Thinking Machines launched Tinker, an API for fine-tuning open weights models, in October 2025. As of August 2026, Tinker supports open models families Inkling, Qwen, and Nemotron, and models DeepSeek-V3.1, GLM-5.3, Kimi K2.6, and gpt-oss.

== History ==
By its launch in February 2025, Thinking Machines Lab was reported to have hired about 30 researchers and engineers from competitors including OpenAI, Meta AI, and Mistral AI. Its founding team members include Barret Zoph, former OpenAI VP of Research (Post-Training), Lilian Weng, former OpenAI VP, OpenAI cofounder John Schulman, who joined after a brief stint at the lab's competitor Anthropic, and Luke Metz, a member of OpenAI's technical staff.

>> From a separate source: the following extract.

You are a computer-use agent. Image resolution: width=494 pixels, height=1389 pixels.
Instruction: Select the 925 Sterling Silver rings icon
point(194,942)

In January 2026, Zoph and Metz departed the startup to return to OpenAI.

Other former OpenAI employees who have been hired include Jonathan Lachman and Andrew Tulloch (although Tulloch departed after getting recruited for Meta Superintelligence Labs). Thinking Machines Lab's advisers include Bob McGrew, previously OpenAI's chief research officer, and Alec Radford, who was a lead researcher for OpenAI.

In March 2026, Thinking Machines Lab announced a strategic partnership with NVIDIA involving an undisclosed investment and a multi-year agreement to deploy one gigawatt of Vera Rubin computing capacity.

In August 2026, the company moved its headquarters to the office building 2300 Harrison St, in San Francisco's Mission District.

== Products ==

On October 1, 2025, Thinking Machines Lab announced Tinker, an API for fine-tuning language models. Users would submit jobs through the API for fine-tuning one of the various open-weight models supported. The Lab would run the jobs on its internal clusters and training infrastructure. As of August 2026, Tinker supports open models families Inkling, Qwen, and Nemotron, and models DeepSeek-V3.1, GLM-5.3, Kimi K2.6, and gpt-oss.

Thinking Machines Lab released its large language model Inkling on July 15, 2026, under the Apache License, with 975 billion parameters. The model drew from Chinese open weights models DeepSeek-V3 for its architecture and Moonshot AI's Kimi K2.5 for post-training synthetic data. Media outlets described Inkling as the leading non-Chinese open-weights model, ahead of Nvidia's Nemotron, Mistral AI's models and, Google DeepMind's Gemma, but noting a lag behind China's open-weights releases by Z.ai, DeepSeek, MiniMax Group, and Xiaomi MiMo.

Inkling Small, a 276-billion parameter model with comparable performance to Inkling, was released by the company on July 31, 2026.

== Business structure ==
Thinking Machines Lab grants Mira Murati a deciding vote on board matters, weighted to provide her with a majority decision-making capability. Additionally, founding shareholders possess votes weighted 100 times greater than those of regular shareholders.

In July 2025, Andreessen Horowitz was reported to have led the company's initial funding round, raising "about $2 billion at a valuation of $12 billion". The government of Albania (Murati's country of origin) was also included in this round, making a $10 million investment which required an amendment to the country's 2025 budget.